The most familiar type of that is a flight simulator. Simulation may contain game elements but the focus is on a realistic experience for the learner.
Game and Gamification – The Underlying Difference
Here is the simplest way to think the difference between a game and gamification.
Think of it this way like the old S.A.T word problem.
Gamification uses parts of games.
Another way to think about gamification is as a Continuum. On one end is simply adding points to a learning event and on the other, as a fully immersive 3D learning equivalent of Halo.
Most gamification efforts are clearly somewhere in the middle.
Broad classification of Gamification
Additionally, gamification can be further divided into 2 types – Structural Gamification and Content Gamification.
Structural Gamification is the application of game elements to propel a learner through content with no alterations or changes to that content, only the structure around that content.
A common implementation of this type of gamification is to take the scoring elements of a video game such as points, labels, badges, leaderboards and achievements and apply them to an educational context.
An example of structural gamification in a learning context is when student receives content to be learnt through a quiz type game on a daily basis for a two-week period via e-mail or through mobile apps.
A student receives an e-mail with a quiz question containing content to be learned.
If they answer correctly, they earn points and progress towards earning a digital badge.
If answered incorrectly, the student is immediately presented a short instructional piece designed specifically to address the topic covered in initial question.
Questions are repeated in various intervals until the student demonstrates mastery of the topic.
The entire process needs 30-90 seconds each day that is done in the beginning of the day or the end of the day based on the choice of the student.
As the student is progressing through the content, the number of questions they answer correctly are indicated on a leaderboard for the entire class to view.
This enables the learners to assess the progress relative to others.
Content gamification is the application of game elements, game mechanics and game thinking to alter content to make the content more game like.
Common implementation of this type of gamification would be to add the elements of story, challenge curiosity, mystery and characters to content to engage the learner.
For example, adding story elements to a series of math problems to place the student in a fantasy context or to start a classroom dialogue with a challenge instead of a list of objectives.

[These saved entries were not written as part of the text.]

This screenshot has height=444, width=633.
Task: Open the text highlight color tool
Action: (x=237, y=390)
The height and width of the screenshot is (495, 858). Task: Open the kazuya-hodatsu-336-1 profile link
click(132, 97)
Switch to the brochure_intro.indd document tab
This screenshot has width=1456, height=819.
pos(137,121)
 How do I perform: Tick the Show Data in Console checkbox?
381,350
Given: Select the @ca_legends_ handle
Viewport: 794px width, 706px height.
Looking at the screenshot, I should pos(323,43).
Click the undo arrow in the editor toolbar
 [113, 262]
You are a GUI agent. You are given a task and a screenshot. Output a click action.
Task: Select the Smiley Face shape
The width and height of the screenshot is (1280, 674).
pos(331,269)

These are both simple methods of content gamification.
That’s what games are, in the end. Teachers. Fun is just another word for learning. @HandyTrain [Click to tweet]

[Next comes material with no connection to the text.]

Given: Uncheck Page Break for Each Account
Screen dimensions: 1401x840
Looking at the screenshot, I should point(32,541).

An example of content gamification in a learning context is when the learner takes on a role and participates within the context of a story.
In teaching the topic of accounting, a learner could begin the instruction with the challenge, complete this audit in 1 hour or your client goes to jail.
The learner could then be dropped into the middle of an audit and asked to produce a requested list of documents for the IRS using basic accounting procedures.
Within the context of this gamified learning event, the learner must complete the correct document request forms, retrieve file information and take that information to the authors office to avoid arrest.
The learner is scored on accuracy of documents, speed of responding to request, whether or not the right documents were provided to the mock auditor.
This is an example of content gamification.
— HandyTrain (@HandyTrain) December 28, 2018
So in conclusion, knowing these two types of gamification will help you think how you want to apply gamification to your own content that you design.
Remember, Gamification is simply applying game elements, game thinking and game mechanics when designing instructions.
You can apply these ideas to help move your learner through instruction or you can apply them to actually alter the content of your instruction.
So now that you’ve had this brief definition of gamification, you can now use your knowledge to create your own engaging game-like learning events.